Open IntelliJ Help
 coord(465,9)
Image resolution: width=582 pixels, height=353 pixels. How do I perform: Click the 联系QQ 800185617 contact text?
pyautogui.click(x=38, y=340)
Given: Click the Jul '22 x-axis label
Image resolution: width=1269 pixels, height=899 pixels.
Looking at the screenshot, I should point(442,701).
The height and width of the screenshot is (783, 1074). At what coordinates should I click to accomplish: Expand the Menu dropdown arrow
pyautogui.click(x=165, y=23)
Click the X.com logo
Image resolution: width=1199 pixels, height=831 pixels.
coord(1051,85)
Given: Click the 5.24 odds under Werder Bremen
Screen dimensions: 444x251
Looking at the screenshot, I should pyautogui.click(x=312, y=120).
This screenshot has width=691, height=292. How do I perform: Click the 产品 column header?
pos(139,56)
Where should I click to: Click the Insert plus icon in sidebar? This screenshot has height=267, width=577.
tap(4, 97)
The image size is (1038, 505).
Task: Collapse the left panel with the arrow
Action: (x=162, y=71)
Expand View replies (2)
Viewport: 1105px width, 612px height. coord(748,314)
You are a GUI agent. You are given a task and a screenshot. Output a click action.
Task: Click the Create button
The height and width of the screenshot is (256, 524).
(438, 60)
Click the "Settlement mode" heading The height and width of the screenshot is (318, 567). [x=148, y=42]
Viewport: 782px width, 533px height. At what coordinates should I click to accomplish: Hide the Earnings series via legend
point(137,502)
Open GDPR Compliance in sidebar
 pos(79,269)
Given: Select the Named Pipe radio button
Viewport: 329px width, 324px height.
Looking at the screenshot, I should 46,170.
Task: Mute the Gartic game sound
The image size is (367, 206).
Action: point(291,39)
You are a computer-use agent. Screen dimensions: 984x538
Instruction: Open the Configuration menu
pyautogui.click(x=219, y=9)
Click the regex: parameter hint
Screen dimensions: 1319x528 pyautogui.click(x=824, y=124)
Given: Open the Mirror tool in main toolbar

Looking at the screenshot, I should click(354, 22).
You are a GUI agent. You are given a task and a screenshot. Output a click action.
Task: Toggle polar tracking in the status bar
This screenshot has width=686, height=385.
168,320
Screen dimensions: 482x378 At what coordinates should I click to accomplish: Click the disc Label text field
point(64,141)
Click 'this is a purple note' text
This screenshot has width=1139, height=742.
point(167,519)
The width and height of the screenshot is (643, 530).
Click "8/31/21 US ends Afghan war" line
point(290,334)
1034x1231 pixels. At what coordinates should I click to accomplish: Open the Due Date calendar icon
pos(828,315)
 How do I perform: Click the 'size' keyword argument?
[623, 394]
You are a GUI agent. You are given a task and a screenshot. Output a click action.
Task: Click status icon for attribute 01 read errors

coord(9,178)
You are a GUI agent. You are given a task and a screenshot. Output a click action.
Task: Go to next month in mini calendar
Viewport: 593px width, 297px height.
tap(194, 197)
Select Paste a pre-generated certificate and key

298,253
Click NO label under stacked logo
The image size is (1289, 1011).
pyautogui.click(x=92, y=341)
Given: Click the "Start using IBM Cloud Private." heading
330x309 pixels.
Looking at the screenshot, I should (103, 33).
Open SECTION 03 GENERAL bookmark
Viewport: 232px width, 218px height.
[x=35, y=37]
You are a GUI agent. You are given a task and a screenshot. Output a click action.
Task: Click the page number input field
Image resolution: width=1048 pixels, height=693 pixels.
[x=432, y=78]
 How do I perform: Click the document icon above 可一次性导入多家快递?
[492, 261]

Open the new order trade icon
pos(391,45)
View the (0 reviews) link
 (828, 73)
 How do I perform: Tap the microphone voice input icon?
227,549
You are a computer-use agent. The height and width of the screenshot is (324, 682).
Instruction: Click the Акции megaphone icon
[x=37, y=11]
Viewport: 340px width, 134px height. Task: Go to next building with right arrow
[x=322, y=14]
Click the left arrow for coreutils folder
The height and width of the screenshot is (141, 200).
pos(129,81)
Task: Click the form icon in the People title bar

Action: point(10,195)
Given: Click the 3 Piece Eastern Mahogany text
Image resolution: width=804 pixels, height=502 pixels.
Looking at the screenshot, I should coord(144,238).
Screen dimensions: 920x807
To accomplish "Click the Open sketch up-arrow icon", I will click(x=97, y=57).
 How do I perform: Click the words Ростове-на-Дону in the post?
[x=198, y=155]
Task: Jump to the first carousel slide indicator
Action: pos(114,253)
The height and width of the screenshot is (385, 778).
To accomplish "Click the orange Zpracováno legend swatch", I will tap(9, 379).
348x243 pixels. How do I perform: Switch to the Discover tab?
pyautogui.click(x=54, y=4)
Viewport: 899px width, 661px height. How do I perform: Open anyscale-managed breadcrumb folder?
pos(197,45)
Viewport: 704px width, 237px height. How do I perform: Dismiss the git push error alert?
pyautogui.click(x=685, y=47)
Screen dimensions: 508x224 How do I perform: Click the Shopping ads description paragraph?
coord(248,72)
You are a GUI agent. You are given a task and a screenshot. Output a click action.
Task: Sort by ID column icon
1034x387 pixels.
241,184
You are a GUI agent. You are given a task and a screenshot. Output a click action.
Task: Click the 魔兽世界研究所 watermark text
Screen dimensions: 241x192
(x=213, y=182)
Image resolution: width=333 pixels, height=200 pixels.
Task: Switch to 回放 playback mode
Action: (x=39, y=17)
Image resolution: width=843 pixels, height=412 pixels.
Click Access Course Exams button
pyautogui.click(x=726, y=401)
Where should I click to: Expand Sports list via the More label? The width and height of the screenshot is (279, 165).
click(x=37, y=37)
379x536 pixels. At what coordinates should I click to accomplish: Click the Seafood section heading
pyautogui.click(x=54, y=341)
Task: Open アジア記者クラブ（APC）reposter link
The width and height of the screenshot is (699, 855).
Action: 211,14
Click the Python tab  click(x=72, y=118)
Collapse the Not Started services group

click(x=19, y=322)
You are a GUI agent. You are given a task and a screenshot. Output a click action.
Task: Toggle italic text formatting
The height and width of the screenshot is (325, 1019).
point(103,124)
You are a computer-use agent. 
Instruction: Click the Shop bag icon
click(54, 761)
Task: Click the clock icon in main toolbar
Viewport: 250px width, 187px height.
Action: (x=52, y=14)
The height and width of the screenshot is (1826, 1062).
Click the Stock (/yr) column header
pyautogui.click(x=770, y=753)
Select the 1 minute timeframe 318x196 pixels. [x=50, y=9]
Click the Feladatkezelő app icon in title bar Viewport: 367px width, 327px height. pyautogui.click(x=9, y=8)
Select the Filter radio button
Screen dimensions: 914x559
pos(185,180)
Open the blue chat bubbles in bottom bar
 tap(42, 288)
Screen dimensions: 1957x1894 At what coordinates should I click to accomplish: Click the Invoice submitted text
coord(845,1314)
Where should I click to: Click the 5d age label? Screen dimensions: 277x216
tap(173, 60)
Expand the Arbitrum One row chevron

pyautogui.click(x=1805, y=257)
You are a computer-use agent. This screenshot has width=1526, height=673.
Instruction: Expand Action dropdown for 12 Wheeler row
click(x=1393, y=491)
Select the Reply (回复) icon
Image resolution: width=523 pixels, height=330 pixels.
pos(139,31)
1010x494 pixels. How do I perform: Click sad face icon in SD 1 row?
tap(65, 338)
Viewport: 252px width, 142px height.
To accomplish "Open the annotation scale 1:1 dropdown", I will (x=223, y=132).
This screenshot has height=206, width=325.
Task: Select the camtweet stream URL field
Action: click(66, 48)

++++++

Exercise goal »
Keep every word intact and transcribe the records in full.

Solution for this problem »
Open IntelliJ Help
 coord(465,9)
Image resolution: width=582 pixels, height=353 pixels. How do I perform: Click the 联系QQ 800185617 contact text?
pyautogui.click(x=38, y=340)
Given: Click the Jul '22 x-axis label
Image resolution: width=1269 pixels, height=899 pixels.
Looking at the screenshot, I should point(442,701).
The height and width of the screenshot is (783, 1074). At what coordinates should I click to accomplish: Expand the Menu dropdown arrow
pyautogui.click(x=165, y=23)
Click the X.com logo
Image resolution: width=1199 pixels, height=831 pixels.
coord(1051,85)
Given: Click the 5.24 odds under Werder Bremen
Screen dimensions: 444x251
Looking at the screenshot, I should pyautogui.click(x=312, y=120).
This screenshot has width=691, height=292. How do I perform: Click the 产品 column header?
pos(139,56)
Where should I click to: Click the Insert plus icon in sidebar? This screenshot has height=267, width=577.
tap(4, 97)
The image size is (1038, 505).
Task: Collapse the left panel with the arrow
Action: (x=162, y=71)
Expand View replies (2)
Viewport: 1105px width, 612px height. coord(748,314)
You are a GUI agent. You are given a task and a screenshot. Output a click action.
Task: Click the Create button
The height and width of the screenshot is (256, 524).
(438, 60)
Click the "Settlement mode" heading The height and width of the screenshot is (318, 567). [x=148, y=42]
Viewport: 782px width, 533px height. At what coordinates should I click to accomplish: Hide the Earnings series via legend
point(137,502)
Open GDPR Compliance in sidebar
 pos(79,269)
Given: Select the Named Pipe radio button
Viewport: 329px width, 324px height.
Looking at the screenshot, I should 46,170.
Task: Mute the Gartic game sound
The image size is (367, 206).
Action: point(291,39)
You are a computer-use agent. Screen dimensions: 984x538
Instruction: Open the Configuration menu
pyautogui.click(x=219, y=9)
Click the regex: parameter hint
Screen dimensions: 1319x528 pyautogui.click(x=824, y=124)
Given: Open the Mirror tool in main toolbar

Looking at the screenshot, I should click(354, 22).
You are a GUI agent. You are given a task and a screenshot. Output a click action.
Task: Toggle polar tracking in the status bar
This screenshot has width=686, height=385.
168,320
Screen dimensions: 482x378 At what coordinates should I click to accomplish: Click the disc Label text field
point(64,141)
Click 'this is a purple note' text
This screenshot has width=1139, height=742.
point(167,519)
The width and height of the screenshot is (643, 530).
Click "8/31/21 US ends Afghan war" line
point(290,334)
1034x1231 pixels. At what coordinates should I click to accomplish: Open the Due Date calendar icon
pos(828,315)
 How do I perform: Click the 'size' keyword argument?
[623, 394]
You are a GUI agent. You are given a task and a screenshot. Output a click action.
Task: Click status icon for attribute 01 read errors

coord(9,178)
You are a GUI agent. You are given a task and a screenshot. Output a click action.
Task: Go to next month in mini calendar
Viewport: 593px width, 297px height.
tap(194, 197)
Select Paste a pre-generated certificate and key

298,253
Click NO label under stacked logo
The image size is (1289, 1011).
pyautogui.click(x=92, y=341)
Given: Click the "Start using IBM Cloud Private." heading
330x309 pixels.
Looking at the screenshot, I should (103, 33).
Open SECTION 03 GENERAL bookmark
Viewport: 232px width, 218px height.
[x=35, y=37]
You are a GUI agent. You are given a task and a screenshot. Output a click action.
Task: Click the page number input field
Image resolution: width=1048 pixels, height=693 pixels.
[x=432, y=78]
 How do I perform: Click the document icon above 可一次性导入多家快递?
[492, 261]

Open the new order trade icon
pos(391,45)
View the (0 reviews) link
 (828, 73)
 How do I perform: Tap the microphone voice input icon?
227,549
You are a computer-use agent. The height and width of the screenshot is (324, 682).
Instruction: Click the Акции megaphone icon
[x=37, y=11]
Viewport: 340px width, 134px height. Task: Go to next building with right arrow
[x=322, y=14]
Click the left arrow for coreutils folder
The height and width of the screenshot is (141, 200).
pos(129,81)
Task: Click the form icon in the People title bar

Action: point(10,195)
Given: Click the 3 Piece Eastern Mahogany text
Image resolution: width=804 pixels, height=502 pixels.
Looking at the screenshot, I should coord(144,238).
Screen dimensions: 920x807
To accomplish "Click the Open sketch up-arrow icon", I will click(x=97, y=57).
 How do I perform: Click the words Ростове-на-Дону in the post?
[x=198, y=155]
Task: Jump to the first carousel slide indicator
Action: pos(114,253)
The height and width of the screenshot is (385, 778).
To accomplish "Click the orange Zpracováno legend swatch", I will tap(9, 379).
348x243 pixels. How do I perform: Switch to the Discover tab?
pyautogui.click(x=54, y=4)
Viewport: 899px width, 661px height. How do I perform: Open anyscale-managed breadcrumb folder?
pos(197,45)
Viewport: 704px width, 237px height. How do I perform: Dismiss the git push error alert?
pyautogui.click(x=685, y=47)
Screen dimensions: 508x224 How do I perform: Click the Shopping ads description paragraph?
coord(248,72)
You are a GUI agent. You are given a task and a screenshot. Output a click action.
Task: Sort by ID column icon
1034x387 pixels.
241,184
You are a GUI agent. You are given a task and a screenshot. Output a click action.
Task: Click the 魔兽世界研究所 watermark text
Screen dimensions: 241x192
(x=213, y=182)
Image resolution: width=333 pixels, height=200 pixels.
Task: Switch to 回放 playback mode
Action: (x=39, y=17)
Image resolution: width=843 pixels, height=412 pixels.
Click Access Course Exams button
pyautogui.click(x=726, y=401)
Where should I click to: Expand Sports list via the More label? The width and height of the screenshot is (279, 165).
click(x=37, y=37)
379x536 pixels. At what coordinates should I click to accomplish: Click the Seafood section heading
pyautogui.click(x=54, y=341)
Task: Open アジア記者クラブ（APC）reposter link
The width and height of the screenshot is (699, 855).
Action: 211,14
Click the Python tab  click(x=72, y=118)
Collapse the Not Started services group

click(x=19, y=322)
You are a GUI agent. You are given a task and a screenshot. Output a click action.
Task: Toggle italic text formatting
The height and width of the screenshot is (325, 1019).
point(103,124)
You are a computer-use agent. 
Instruction: Click the Shop bag icon
click(54, 761)
Task: Click the clock icon in main toolbar
Viewport: 250px width, 187px height.
Action: (x=52, y=14)
The height and width of the screenshot is (1826, 1062).
Click the Stock (/yr) column header
pyautogui.click(x=770, y=753)
Select the 1 minute timeframe 318x196 pixels. [x=50, y=9]
Click the Feladatkezelő app icon in title bar Viewport: 367px width, 327px height. pyautogui.click(x=9, y=8)
Select the Filter radio button
Screen dimensions: 914x559
pos(185,180)
Open the blue chat bubbles in bottom bar
 tap(42, 288)
Screen dimensions: 1957x1894 At what coordinates should I click to accomplish: Click the Invoice submitted text
coord(845,1314)
Where should I click to: Click the 5d age label? Screen dimensions: 277x216
tap(173, 60)
Expand the Arbitrum One row chevron

pyautogui.click(x=1805, y=257)
You are a computer-use agent. This screenshot has width=1526, height=673.
Instruction: Expand Action dropdown for 12 Wheeler row
click(x=1393, y=491)
Select the Reply (回复) icon
Image resolution: width=523 pixels, height=330 pixels.
pos(139,31)
1010x494 pixels. How do I perform: Click sad face icon in SD 1 row?
tap(65, 338)
Viewport: 252px width, 142px height.
To accomplish "Open the annotation scale 1:1 dropdown", I will (x=223, y=132).
This screenshot has height=206, width=325.
Task: Select the camtweet stream URL field
Action: click(66, 48)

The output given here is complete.